For Brad, the gap was clear. Filtering alone wasn't enough. The school needed something that could bring teachers into the picture, give parents a role, and create a genuinely connected approach to digital safety across the whole community
What stood out to Brad about Linewize was not just the filtering capability, but the promise of a genuinely unified approach: filtering, classroom management tools for teachers, integrated parental controls, and access to expert resources, all working together under one partnership. For Brad and the leadership team, the question was never simply "how do we roll this out?" It was "how do we use this to build something that genuinely changes outcomes for our community?" The answer required getting everyone on board: IT, teaching staff, school leaders, and critically, the parents.
The impact of Linewize Connect has been felt differently by different people at LCS, but the thread running through all of it is the same: less time managing, more time connecting. In the classroom, teachers can set students an online task knowing they only need a few minutes to check and settle activity, then get on with what they are actually there to do.
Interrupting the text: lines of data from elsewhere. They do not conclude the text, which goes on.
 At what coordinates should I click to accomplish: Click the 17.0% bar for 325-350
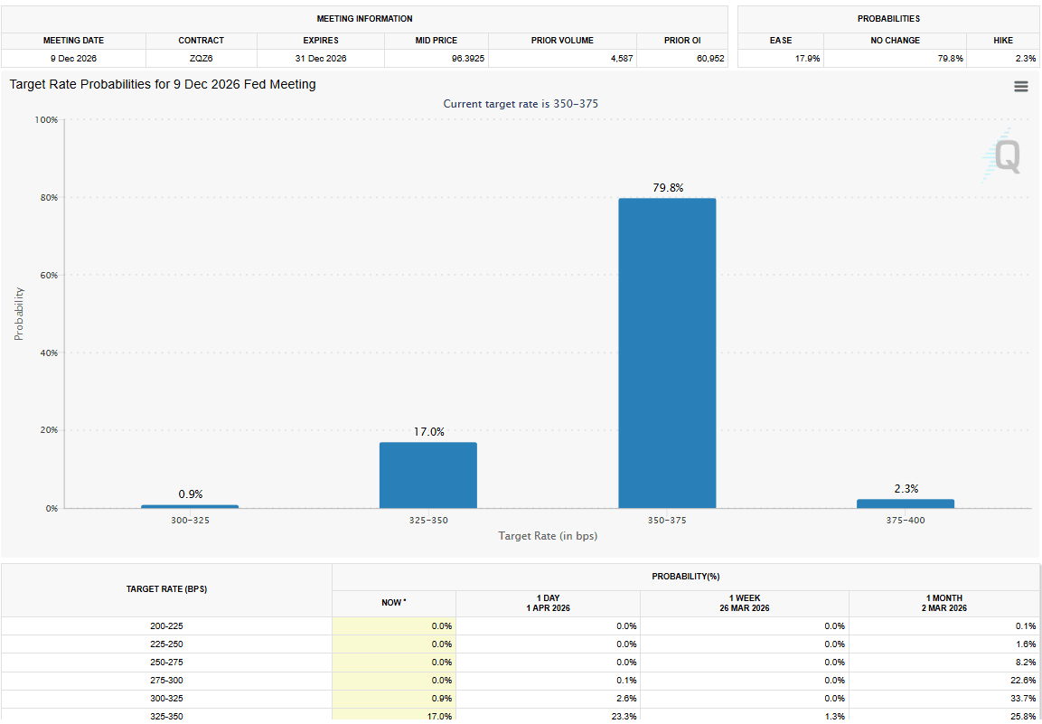(x=427, y=475)
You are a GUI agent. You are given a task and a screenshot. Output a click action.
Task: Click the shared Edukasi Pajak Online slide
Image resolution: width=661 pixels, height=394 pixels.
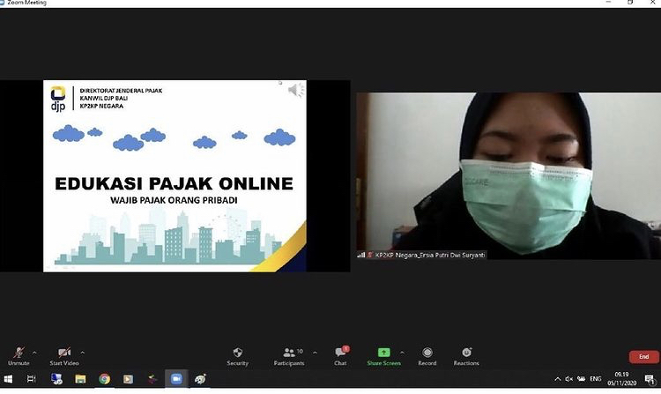175,176
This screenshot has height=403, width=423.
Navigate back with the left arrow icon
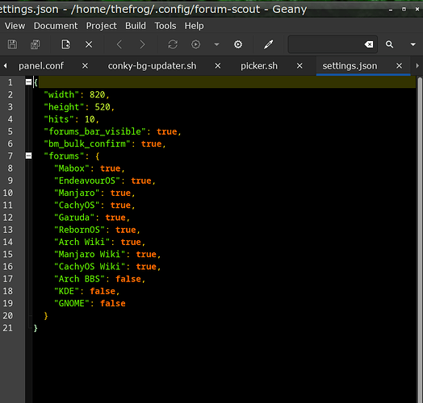pyautogui.click(x=119, y=44)
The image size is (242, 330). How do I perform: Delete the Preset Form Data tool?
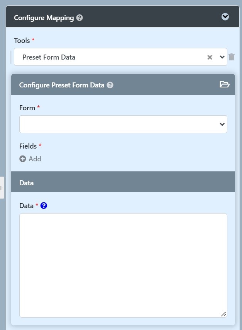[x=232, y=57]
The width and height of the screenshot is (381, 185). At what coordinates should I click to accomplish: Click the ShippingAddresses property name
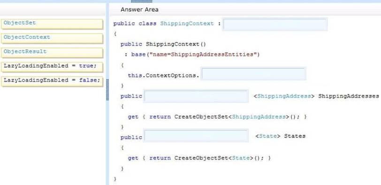coord(349,96)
"It's really important for me to be able to focus on teaching rather than just managing what students are doing. I only really have to spend the first five or so minutes checking and then I can focus on going around and supporting students with the task." - Nathan Guy, Year 7 Core Teacher & Coordinator
For school leaders, the platform helps hold a tension that every device-enabled school knows well: wanting students to be genuinely equipped online, while keeping them safe within it. Phill van Ryn, Head of Primary, watched a teacher lock students to a single site mid-lesson, keeping learning on track while removing everything else.
"I liken it to putting a big bowl of lollies in front of kids and saying you can only have one type. Putting that responsibility on a child is really hard. Most adults can’t handle that. So to be able to say: we trust you with this much, but we don’t want to expose you to things you don’t need, that’s what I like about Linewize. " - Phill van Ryn, Head of Primary
Bonnie Armstrong, Head of Secondary, puts the same tension plainly. “The internet gives students access to the whole world, which means, without the right safeguards, the whole world has access to them.”
Perhaps the most distinctive aspect of LCS’s approach is how far it extends beyond the school gate. Scott Black, both a parent at LCS and its Assistant Head of Secondary — sees digital safety not as a school policy but as a shared community commitment. Having visibility of how his son engages online means he can have better conversations, step in when needed, and help build good habits. But what matters most is knowing the whole community is working from the same values.
"A community approach is really important. It’s not just when my son is at home on his device, but if he’s visiting friends, knowing those safeguards are still in place. Knowing I’m part of a community that upholds and instils those values is fantastic." - Scott Black, Parent & Assistant Head of Secondary
For Brad, the focus going forward is on wellbeing. Equipping students not just with filtered access, but with the wisdom to navigate the digital world as they grow up and move on. The goal is not a tighter set of restrictions. It is young people who know how to make good decisions online.
What gives Brad confidence is the sense that Linewize genuinely understands what schools are trying to do, and that this is not about putting up roadblocks, but about protecting children and setting them up for the rest of their lives.